Plaintiff also alleges that Defendant Harmon harassed him and made threatening remarks to him about Plaintiff using two mattresses in an open-wing dorm. The Eighth Amendment proscribes punishments which involve the unnecessary and wanton infliction of pain. Whitley v. Albers, 475 U.S. 312, 319 (1986). However, harassing or degrading language by a prison official, while unprofessional and despicable, does not amount to a constitutional violation. Johnson v. Unknown Dellatifa, 357 F.3d 539, 546 (6th Cir. 2004); Violett v. Reynolds, 76 F. App'x 24, 27 (6th Cir. 2003) ("[V]erbal abuse and harassment do not constitute punishment that would support an Eighth Amendment claim."); Ivey v. Wilson, 832 F.2d 950, 954-55 (6th Cir. 1987); see also Searcy v. Gardner, No. 3:07-0361, 2008 U.S. Dist. LEXIS 118217, at *4 (M.D. Tenn. Feb. 11, 2008) ("A claim under 42 U.S.C. § 1983 cannot be based on mere threats, abusive language, racial slurs, or verbal harassment by prison officials."). Therefore, the claims alleging verbal abuse and harassment against any of the Defendants fail to state a claim upon which relief may be granted and will be dismissed.
Plaintiff also alleges that he was placed in an unsanitary cell and in an open-wing dorm without a bottom bunk, both causing him injury. Upon consideration, the Court will allow Plaintiff's claims that he was placed in a cell in unsanitary conditions causing him injury to proceed past initial screening. However, with regard to the claim that he was put in an unsanitary cell, neither of the two corrections officers whom he claims placed him the cell, Officers Earnest and Barnes, were named as Defendants to this action.

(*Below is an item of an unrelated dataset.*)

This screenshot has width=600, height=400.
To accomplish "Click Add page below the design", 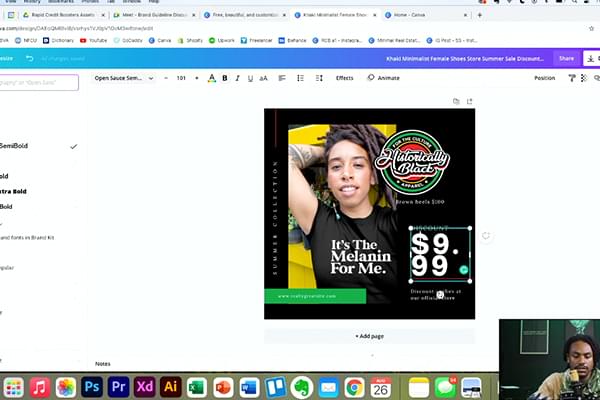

The Court will also allow Plaintiff's claim that he was assigned to an open-wing dorm without a bottom bunk causing him injury to proceed against Defendant Puckett in his individual capacity. It is unclear from the complaint whether Plaintiff alleges that other individuals were responsible for assigning him to an open-wing dorm without a bottom bunk.
In allowing the claims to go forward, the Court passes no judgment on the ultimate merit.
For the reasons set forth herein, and the Court being otherwise sufficiently advised,
The Court will enter a separate Scheduling Order directing service on Defendant Puckett and governing the claim that has been permitted to proceed.